コロナの次の日本の脅威は、海洋進出をもくろむ中国の「海警法」だ
● “海警法”の制定・施行 メディアの報道は新型コロナウイルス関連に加え、東京オリンピック・パラリンピック組織委員会の森喜朗会長の失言と辞任をめぐる問題が圧倒的な量を占めています。コロナについては新規感染者数が大きく減少し、またワクチン接種も今月から始まることを考えると、コロナという今この瞬間の最大のリスク要因に加え、コロナの次に日本が直面するであろう新たなリスク要因への対応について、そろそろ多くの人が考え始めるべきではないでしょうか。 そして、コロナの次のリスク要因は何かと考えると、私は個人的に、間違いなく中国が最大のリスク要因になると思っています。 その理由は、単に米国がバイデン政権になっても米中の緊張関係が続き、中国が最も嫌がる人権問題を米国が指摘しだしたからというだけではありません。中国で“海警法”という法律が今年の1月に制定され、2月1日に施行されたからです。 海警法については新聞報道も徐々に増えてきたのでご存じの方も多いと思いますが、念のため説明しておきますと、海警局という中国の海上警察機関の具体的な任務内容を規定したものです。 ちなみに、海警局は日本の海上保安庁に相当する組織と説明されることが多いですが、何度かの組織改編を経て今や中国の軍隊と一体化しており、“第2の海軍”とも言われる存在になっています。 マスメディアでは、この法律の施行により尖閣諸島周辺での海警局の武力行使のリスクが高まったと指摘されることが多いのですが、それ以上に問題なのは、海警法は国際的な海洋秩序を定めた国連海洋法条約に明らかに違反しているということです。中国はこれまでは実行動上で違反行為を繰り返してきましたが、法律で国際法違反の規定を明示的に定めたということは、国際海洋法秩序を無視する意思を明確にしたといえます。
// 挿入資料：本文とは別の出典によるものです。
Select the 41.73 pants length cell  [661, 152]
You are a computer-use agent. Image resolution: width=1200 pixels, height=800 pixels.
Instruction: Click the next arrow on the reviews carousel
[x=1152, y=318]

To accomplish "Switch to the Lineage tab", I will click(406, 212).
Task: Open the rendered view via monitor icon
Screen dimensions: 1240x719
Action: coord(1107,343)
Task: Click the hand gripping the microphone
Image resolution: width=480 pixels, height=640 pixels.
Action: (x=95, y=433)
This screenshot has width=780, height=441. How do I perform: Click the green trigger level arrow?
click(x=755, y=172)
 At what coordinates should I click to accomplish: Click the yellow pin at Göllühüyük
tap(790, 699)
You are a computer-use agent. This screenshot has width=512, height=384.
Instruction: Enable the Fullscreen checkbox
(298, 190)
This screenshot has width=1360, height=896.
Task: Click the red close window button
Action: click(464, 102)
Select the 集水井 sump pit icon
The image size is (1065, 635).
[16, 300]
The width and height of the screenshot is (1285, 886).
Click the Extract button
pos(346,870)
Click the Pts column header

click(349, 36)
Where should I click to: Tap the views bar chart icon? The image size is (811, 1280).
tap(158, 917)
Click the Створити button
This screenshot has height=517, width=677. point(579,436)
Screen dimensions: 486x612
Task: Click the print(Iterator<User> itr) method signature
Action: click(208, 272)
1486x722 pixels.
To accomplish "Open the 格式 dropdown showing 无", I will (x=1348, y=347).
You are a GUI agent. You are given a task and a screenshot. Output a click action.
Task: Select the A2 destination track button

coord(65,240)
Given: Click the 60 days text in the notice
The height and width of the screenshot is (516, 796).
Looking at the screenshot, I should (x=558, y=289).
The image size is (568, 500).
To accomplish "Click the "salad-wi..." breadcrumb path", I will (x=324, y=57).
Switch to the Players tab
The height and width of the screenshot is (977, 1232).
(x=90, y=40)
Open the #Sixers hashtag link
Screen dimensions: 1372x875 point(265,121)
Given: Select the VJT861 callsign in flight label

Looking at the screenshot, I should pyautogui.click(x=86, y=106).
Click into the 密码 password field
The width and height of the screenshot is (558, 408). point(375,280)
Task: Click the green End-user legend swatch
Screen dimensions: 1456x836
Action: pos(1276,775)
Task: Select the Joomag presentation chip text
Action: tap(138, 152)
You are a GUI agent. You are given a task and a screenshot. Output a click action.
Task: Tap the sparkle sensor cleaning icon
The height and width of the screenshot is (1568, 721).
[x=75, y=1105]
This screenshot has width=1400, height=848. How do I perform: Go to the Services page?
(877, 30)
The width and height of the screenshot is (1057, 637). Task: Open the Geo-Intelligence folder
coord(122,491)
● 海警法は明らかに国際法違反 それでは、具体的に海警法のどの部分が国連海洋法条約に違反しているのでしょうか。最大の問題は、中国の主権が及ぶ海域の範囲を国連海洋法条約よりも広げ、かつ中国が恣意的に定められるようにしていることです。 海警法では、中国の主権が及ぶ海域を“管轄海域”と表現しています。法律上この“管轄海域”の定義は規定されていませんが、過去の中国最高人民法院(日本の最高裁に該当)の司法解釈では、国連海洋法条約で沿岸国の主権が及ぶ海域として定められている“内水、領海、接続水域、排他的経済水域、大陸棚”に加えて“中国が管轄するその他の海域”も含まれる、とされています。 後者の“中国が管轄するその他の海域”の定義はもちろん不明ですが、おそらく中国政府が恣意的かつ一方的に定めた海域がそれに該当するであろうと考えると、南シナ海の九段線や尖閣諸島周辺の海域などもそれに含まれてしまう可能性が高いと考えられます。 次に問題なのは、その“管轄海域”において外国の公船に対しても武器の使用を認めていることです。 国連海洋法条約では、沿岸国の主権の及ぶ海域に他国の公船(巡視艇など)が侵入した場合、一般の船舶(漁船など)と異なり主権の行使(拿捕など)の対象外となっていて、沿岸国はその海域からの退去を要求することしかできません。国際法上すべての国家は主権を有していて対等であり、かつ公船は国家の延長と位置付けられるからです。 しかし、海警法では、“管轄海域”においては、外国の公船でも中国の法律に違反する行為を行った場合、海警局は“武器使用を含む一切の必要な措置”を取ることができると規定されています。 海警法ではそのほかにも、中国が勝手に決めた“管轄海域”に他国が建造物などを設置した場合に海警はそれを強制撤去できると定めているので、例えば、中国は尖閣諸島の魚釣島に日本青年社が建てた灯台を撤去できることになります。 海警法にはそのほかにも問題点がたくさんありますが、要は、中国はこれから海警法に基づいて、東シナ海では尖閣諸島、南シナ海では南沙諸島・西沙諸島と、領有権を巡って争いのある海域への実効支配を強化する可能性が大きいと考えざるを得ないのです。 ちなみに、中国の動きがきな臭いのは海に限定されません。中国軍機による台湾上空への接近飛行や台湾防空識別圏への侵入は昨年から大きく増加しています。1月下旬には、米国の空母艦隊が南シナ海を航行していたタイミングに、これまでにない数の中国軍機が台湾防空識別圏に侵入しましたが、これは米空母艦隊を攻撃する訓練であったという見方もあります。